Brusquement en le caveau de mon cœur voilà que j'entends son nom qui résonne encore, Liliane, Liliane, écho de mort ou la réminiscence de tous mes tords. Le ciel se brise là où le temps se fige quand au travers d'un énième mirage je revois l'éclat de son visage qui en tout temps m'afflige. Sa lumière qui me tétanise quand en l'abîme plus profondément je m'enlise. Désespérément je m'empare de sa main qui se désagrège à mon contact plutonien, il est trop tard pour nous, je suis déjà trop loin pour préserver le trésor des séraphins. Et à ce rien que par habitude j'ai fait mien, je retourne auprès de tous ces fous, vulgaires instruments éraillés qui crissent et se désaccordent à volonté entre les griffes du malin. Et elle me berce la cocaïne de ses plus belles promesses, s'insinue en mes veines d'invétéré pécheresse, me rend ivre de mes dérives qui m'embourbent en les artifices de ce manque de toi qui me brise dès lors que plus aucune lumière ne chancelle autour de moi. Et elles dansent et s'animent toutes ces âmes qui en la fosse aux bannis hurlent leurs râles d'agonies, crachent les serments honnis, laissent éclater la violence refoulée par la tyrannie de la bonté et les diktats de ses hypocrites lubies. En l'arène de la suprême avanie explose la haine qui entre ces murs jamais ne se raréfie. Elle embrase mes sens et me consume avec impudence, quand en l'air vicié je m'imprègne de l'infernale atmosphère qui plonge cette myriade d'êtres en plein cœur de mon sublime enfer. Damnés et condamnés, tous avec frénésie à la désolation enchaînés, regarde les t'acclamer et te désirer pour avoir épandu à leurs pieds le sang du supplicié.

Mes incandescentes diaphanes se rivent sur toi, t'observent à mesure qu'autour de ta proie de ce calme qui dissimule la fin qui oppresse tu louvoies. Vissées à ton échine, elles brûlent de ce même feu qui tout entier t'immole et en les sombres tribunes fait de nous les maîtres de leurs infortunes. Je me rapproche, te suis de ce même regard qui sur toi s'accroche, te laisse m'apercevoir avant de disparaître en la plèbe tandis que contre la distance que j'instaure doucement je sens que tu t'écorches. Un mur invisible se dresse alors entre toi et moi, restaure les saintes et illustres barrières d'autrefois. Je le sais, je le vois, tu es celui qui à mes côtés annihilera le temps et les rois. Cherche-moi, ressens-moi, trouve-moi. Ce soir, je veux tout simplement jouer avec toi. Un sourire satisfait étire mes lèvres alors qu'en les ombres chaudes, silencieuse tout autour de toi inlassablement je rôde. De temps à autre nos regards, pernicieux miroir de nos éclats les plus noirs, se croisent et s'entrecroisent, se cherchent, s'opposent et s'apprivoisent. Tour à tour de prédateur l'on devient aisément proie, guidé pas à pas avec langueur par les élans de nos instincts ravageurs. En ton dos mutine je me glisse, soufflant sur la pointe des pieds lascivement au creux de ton oreille mes paroles devenues prémices de tes innommables supplices :

"Inutile de me chercher plus longtemps, il te suffit de te retourner pour me trouver."

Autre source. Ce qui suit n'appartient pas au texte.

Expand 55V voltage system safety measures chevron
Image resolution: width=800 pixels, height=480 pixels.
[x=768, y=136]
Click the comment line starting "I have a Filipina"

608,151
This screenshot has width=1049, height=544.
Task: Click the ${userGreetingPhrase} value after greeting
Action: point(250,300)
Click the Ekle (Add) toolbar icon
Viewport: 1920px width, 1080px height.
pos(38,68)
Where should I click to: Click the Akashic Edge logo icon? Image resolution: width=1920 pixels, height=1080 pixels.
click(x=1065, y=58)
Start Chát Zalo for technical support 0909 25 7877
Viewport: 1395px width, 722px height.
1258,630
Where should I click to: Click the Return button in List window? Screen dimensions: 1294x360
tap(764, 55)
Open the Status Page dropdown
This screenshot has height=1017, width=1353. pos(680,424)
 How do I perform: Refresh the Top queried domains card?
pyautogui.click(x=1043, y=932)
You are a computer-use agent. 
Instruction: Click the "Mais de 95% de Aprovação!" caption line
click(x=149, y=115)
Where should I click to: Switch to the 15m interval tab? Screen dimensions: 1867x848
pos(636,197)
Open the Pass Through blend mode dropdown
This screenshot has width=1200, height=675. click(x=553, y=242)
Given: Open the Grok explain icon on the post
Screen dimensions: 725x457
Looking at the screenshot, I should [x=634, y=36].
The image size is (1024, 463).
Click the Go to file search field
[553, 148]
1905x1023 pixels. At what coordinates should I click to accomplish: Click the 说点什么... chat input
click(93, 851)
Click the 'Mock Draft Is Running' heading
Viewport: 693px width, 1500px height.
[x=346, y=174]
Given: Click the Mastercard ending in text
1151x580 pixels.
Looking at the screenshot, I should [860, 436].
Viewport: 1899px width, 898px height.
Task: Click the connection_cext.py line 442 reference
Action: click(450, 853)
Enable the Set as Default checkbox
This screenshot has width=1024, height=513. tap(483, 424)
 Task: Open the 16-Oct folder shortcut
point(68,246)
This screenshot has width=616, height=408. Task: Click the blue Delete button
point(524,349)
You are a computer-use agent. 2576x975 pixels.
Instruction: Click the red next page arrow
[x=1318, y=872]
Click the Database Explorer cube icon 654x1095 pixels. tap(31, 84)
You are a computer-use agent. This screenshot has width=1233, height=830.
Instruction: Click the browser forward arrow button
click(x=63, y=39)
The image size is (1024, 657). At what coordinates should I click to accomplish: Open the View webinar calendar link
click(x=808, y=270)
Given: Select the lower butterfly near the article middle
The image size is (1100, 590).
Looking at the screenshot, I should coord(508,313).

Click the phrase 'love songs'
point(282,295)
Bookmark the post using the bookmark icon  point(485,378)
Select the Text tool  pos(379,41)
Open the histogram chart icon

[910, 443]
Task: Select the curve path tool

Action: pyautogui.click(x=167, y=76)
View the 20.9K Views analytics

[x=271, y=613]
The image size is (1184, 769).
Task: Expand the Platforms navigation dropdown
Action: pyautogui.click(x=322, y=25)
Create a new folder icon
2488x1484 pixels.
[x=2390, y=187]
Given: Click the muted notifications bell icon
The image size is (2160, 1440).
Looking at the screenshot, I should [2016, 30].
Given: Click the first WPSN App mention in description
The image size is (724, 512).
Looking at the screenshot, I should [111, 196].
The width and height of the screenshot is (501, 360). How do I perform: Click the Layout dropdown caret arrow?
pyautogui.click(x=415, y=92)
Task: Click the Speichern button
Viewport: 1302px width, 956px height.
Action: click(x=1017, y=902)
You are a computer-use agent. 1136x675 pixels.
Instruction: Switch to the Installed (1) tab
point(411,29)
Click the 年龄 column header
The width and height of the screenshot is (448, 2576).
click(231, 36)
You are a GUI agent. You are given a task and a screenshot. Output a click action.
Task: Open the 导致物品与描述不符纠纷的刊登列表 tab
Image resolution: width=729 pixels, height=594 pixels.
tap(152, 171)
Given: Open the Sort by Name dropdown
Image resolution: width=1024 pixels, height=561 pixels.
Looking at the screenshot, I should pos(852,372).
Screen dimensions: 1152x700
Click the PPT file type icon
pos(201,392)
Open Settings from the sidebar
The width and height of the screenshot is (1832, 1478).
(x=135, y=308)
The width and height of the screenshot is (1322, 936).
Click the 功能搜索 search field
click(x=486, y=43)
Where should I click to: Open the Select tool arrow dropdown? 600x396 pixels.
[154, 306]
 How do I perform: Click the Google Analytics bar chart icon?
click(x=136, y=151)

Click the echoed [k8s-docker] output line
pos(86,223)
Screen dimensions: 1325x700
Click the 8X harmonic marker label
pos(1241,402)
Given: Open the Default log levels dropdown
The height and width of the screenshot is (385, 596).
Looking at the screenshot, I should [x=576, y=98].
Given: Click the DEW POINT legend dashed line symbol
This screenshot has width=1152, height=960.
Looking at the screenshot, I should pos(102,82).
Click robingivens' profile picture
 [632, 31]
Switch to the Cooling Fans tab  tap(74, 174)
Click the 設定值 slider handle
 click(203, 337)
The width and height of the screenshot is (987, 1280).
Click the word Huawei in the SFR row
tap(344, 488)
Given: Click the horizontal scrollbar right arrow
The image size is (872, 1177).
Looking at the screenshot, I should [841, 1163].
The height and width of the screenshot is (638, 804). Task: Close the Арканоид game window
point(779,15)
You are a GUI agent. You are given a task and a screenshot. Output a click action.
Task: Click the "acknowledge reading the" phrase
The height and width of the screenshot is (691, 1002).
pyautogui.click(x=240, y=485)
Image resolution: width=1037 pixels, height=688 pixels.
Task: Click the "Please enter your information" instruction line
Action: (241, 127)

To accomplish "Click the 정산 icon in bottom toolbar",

D'une caresse partant de tes omoplates jusqu'à la chute de tes reins, tu sens mes doigts courir lentement le long de ton échine aussi robuste que l'airain puis, d'une légère pression je t'invite à finalement te retourner pour mieux contempler cette marionnette que ma volonté à soigneusement de son sceau tatouée. Implacable colosse recraché de la bouche de l'enfer, mes émeraudes insatiables te dévisagent de leurs éclats incendiaires lorsque subitement en ma mémoire vient mourir les reliquats de souvenirs amers. Tour à tour je sens qu'elle s'anime, s'intensifie puis retourne sous terre, cette douleur lancinante à l'énergie mortifère. Et en le caveau de mon cœur voilà que j'entends son nom qui résonne encore, Liliane, Liliane, écho de mort ou la réminiscence de tous mes remords. N'oublies pas que c'est au prix de ma vie qu'en cet instant vile tentatrice tu souris. Comment l'oublier lorsque chaque jour tu me fais payer le prix de ce crime que bien malgré moi en ton nom j'ai commis? À cette pensée ma bouche s'étire sur la gauche en un malicieux sourire. N'aie crainte ma sœur, tu sais que j'erre en cette vie dans l'unique but d'arracher à la nuit l'éclat de ma dernière heure. Clapant un instant des mains, je t'avoue d'un ton cristallin :

"Impressionnant combat, je me demande juste quelle partie de toi s'est exprimée au travers de l'effroi que tu as pris plaisir à distiller tout autour de toi."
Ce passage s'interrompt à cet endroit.